▶ Exercise
Please identify each line in the data below that contains the word "Instruction" and copy those lines.

* start Dataset records *

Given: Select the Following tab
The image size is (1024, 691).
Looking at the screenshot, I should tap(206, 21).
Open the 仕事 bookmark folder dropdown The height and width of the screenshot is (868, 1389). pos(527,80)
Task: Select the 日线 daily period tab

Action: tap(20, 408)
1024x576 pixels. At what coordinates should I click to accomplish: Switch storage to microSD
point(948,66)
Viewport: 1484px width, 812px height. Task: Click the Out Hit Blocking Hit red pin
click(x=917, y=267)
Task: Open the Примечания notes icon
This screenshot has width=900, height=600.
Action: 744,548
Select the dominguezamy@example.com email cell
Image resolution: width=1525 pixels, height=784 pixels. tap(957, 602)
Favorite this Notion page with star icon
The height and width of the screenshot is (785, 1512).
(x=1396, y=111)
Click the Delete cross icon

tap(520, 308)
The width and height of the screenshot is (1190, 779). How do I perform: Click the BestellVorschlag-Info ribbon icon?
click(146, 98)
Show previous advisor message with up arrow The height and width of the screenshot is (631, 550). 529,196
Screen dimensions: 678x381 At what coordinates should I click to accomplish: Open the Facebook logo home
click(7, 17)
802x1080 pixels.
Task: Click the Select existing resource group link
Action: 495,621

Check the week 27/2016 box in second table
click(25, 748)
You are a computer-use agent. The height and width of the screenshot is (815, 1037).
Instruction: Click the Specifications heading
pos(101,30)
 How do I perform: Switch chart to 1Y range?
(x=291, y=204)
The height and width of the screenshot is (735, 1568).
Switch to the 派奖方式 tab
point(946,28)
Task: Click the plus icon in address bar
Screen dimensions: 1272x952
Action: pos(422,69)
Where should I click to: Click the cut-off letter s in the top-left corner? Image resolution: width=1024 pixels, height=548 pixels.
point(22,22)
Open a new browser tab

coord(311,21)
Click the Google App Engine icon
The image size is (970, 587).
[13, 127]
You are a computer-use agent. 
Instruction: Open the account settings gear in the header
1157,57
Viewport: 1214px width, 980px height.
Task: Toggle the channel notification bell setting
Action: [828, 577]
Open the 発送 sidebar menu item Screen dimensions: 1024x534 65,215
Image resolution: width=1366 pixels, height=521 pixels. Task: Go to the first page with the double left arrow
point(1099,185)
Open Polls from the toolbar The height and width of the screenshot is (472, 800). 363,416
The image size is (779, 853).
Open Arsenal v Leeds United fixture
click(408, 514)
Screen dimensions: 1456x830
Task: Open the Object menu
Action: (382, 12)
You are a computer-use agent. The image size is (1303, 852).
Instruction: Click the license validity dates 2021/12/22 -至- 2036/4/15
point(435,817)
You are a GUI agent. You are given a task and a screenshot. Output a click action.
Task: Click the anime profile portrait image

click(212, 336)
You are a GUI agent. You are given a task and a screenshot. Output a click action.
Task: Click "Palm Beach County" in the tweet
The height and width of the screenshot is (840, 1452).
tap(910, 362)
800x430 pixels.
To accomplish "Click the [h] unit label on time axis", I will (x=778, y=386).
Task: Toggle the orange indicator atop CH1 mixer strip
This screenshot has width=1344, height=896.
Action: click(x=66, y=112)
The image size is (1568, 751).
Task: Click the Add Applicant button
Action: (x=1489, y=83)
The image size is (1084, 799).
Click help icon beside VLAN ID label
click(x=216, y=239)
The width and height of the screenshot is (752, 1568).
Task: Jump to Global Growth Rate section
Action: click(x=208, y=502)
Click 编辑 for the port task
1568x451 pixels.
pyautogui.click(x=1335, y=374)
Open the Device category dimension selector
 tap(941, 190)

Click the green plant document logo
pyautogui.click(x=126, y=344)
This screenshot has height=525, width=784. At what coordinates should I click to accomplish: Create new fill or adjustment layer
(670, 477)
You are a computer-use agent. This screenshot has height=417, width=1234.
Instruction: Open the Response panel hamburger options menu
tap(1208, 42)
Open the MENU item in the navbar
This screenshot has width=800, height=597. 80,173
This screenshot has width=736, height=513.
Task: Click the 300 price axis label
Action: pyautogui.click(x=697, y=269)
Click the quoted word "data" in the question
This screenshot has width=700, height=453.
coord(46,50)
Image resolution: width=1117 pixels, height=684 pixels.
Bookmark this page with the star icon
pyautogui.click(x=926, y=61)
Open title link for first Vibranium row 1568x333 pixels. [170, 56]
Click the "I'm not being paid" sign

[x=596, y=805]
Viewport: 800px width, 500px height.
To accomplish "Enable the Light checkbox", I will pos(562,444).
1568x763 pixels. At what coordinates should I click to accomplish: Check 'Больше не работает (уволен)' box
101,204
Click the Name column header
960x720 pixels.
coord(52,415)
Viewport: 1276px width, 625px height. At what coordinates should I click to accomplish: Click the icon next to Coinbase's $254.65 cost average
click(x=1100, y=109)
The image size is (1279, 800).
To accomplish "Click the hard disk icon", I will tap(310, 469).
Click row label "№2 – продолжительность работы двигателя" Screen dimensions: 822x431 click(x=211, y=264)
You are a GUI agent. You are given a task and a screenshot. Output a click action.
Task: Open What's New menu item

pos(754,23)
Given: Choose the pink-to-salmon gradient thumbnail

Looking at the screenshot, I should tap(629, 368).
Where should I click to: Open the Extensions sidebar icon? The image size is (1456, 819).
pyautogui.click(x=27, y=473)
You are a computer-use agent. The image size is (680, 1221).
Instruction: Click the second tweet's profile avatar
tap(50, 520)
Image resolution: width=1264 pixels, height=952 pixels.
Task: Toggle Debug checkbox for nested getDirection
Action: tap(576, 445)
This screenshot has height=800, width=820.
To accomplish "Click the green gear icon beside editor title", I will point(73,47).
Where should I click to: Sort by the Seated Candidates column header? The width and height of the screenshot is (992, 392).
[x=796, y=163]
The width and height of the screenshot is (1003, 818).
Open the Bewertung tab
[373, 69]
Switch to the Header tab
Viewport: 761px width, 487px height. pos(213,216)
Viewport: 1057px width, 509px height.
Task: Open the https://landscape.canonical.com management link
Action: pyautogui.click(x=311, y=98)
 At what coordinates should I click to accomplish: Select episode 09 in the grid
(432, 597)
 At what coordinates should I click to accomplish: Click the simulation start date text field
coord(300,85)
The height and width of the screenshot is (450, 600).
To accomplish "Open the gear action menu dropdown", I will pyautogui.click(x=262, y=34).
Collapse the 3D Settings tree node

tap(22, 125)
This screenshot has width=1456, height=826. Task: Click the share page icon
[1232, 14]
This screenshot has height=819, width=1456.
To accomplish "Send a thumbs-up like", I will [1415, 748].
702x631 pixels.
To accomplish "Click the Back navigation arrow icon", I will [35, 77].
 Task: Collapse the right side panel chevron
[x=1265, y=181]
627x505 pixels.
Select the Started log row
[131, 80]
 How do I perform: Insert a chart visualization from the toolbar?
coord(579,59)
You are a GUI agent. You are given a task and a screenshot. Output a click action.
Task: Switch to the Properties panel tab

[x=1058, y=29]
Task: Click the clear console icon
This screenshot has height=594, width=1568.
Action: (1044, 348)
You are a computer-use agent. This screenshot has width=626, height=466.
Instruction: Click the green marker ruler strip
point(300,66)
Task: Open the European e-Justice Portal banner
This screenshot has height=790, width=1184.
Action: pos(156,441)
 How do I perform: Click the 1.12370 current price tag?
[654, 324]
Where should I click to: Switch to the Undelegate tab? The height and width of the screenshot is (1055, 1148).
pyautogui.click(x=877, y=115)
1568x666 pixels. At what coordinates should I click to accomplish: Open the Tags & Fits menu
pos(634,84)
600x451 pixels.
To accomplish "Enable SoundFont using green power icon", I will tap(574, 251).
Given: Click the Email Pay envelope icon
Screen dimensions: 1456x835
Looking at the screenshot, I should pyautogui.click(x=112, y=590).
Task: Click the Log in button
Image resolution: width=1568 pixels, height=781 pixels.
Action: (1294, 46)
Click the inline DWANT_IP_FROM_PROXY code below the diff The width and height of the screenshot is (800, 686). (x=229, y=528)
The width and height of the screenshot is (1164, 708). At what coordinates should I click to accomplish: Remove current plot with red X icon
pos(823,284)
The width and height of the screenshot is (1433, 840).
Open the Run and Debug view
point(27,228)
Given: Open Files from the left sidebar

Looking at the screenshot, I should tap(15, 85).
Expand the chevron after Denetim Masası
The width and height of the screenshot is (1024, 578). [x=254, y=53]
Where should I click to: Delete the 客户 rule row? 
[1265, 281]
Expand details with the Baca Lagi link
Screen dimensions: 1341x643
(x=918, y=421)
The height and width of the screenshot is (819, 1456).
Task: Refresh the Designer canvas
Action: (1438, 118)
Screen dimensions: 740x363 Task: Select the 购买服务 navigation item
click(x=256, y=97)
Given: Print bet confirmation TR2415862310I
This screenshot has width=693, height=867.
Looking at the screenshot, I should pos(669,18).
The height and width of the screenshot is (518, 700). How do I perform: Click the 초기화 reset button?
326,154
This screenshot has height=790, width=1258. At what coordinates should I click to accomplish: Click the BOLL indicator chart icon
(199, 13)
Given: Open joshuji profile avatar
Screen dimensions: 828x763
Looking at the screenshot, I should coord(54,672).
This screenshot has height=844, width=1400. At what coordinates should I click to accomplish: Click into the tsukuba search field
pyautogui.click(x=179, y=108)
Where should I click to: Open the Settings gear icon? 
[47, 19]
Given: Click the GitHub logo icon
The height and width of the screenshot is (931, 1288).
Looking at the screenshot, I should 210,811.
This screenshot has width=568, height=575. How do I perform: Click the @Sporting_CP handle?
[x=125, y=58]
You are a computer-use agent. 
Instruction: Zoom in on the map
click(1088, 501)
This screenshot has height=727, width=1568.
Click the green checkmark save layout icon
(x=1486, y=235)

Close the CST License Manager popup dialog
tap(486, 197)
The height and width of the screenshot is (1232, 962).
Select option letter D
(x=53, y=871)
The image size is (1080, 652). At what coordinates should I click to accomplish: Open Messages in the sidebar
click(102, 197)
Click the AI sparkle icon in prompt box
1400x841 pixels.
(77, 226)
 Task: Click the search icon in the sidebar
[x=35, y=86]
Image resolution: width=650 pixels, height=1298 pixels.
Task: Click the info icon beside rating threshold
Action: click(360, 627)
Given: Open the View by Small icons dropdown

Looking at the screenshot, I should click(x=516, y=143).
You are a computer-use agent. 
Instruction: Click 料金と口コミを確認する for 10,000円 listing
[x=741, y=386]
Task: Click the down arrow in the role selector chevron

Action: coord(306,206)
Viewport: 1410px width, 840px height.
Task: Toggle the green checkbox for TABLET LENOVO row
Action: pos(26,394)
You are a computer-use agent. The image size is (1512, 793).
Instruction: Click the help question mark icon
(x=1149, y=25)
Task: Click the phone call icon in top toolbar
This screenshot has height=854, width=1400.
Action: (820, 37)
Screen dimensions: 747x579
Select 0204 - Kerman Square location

* end Dataset records *

▶ Exercise result
Instruction: Click the Specifications heading
Instruction: Open the account settings gear in the header
Instruction: Click the license validity dates 2021/12/22 -至- 2036/4/15
Instruction: Open the Response panel hamburger options menu
Instruction: Click the second tweet's profile avatar
Instruction: Click the green marker ruler strip
Instruction: Zoom in on the map
Instruction: Click 料金と口コミを確認する for 10,000円 listing
Instruction: Click the help question mark icon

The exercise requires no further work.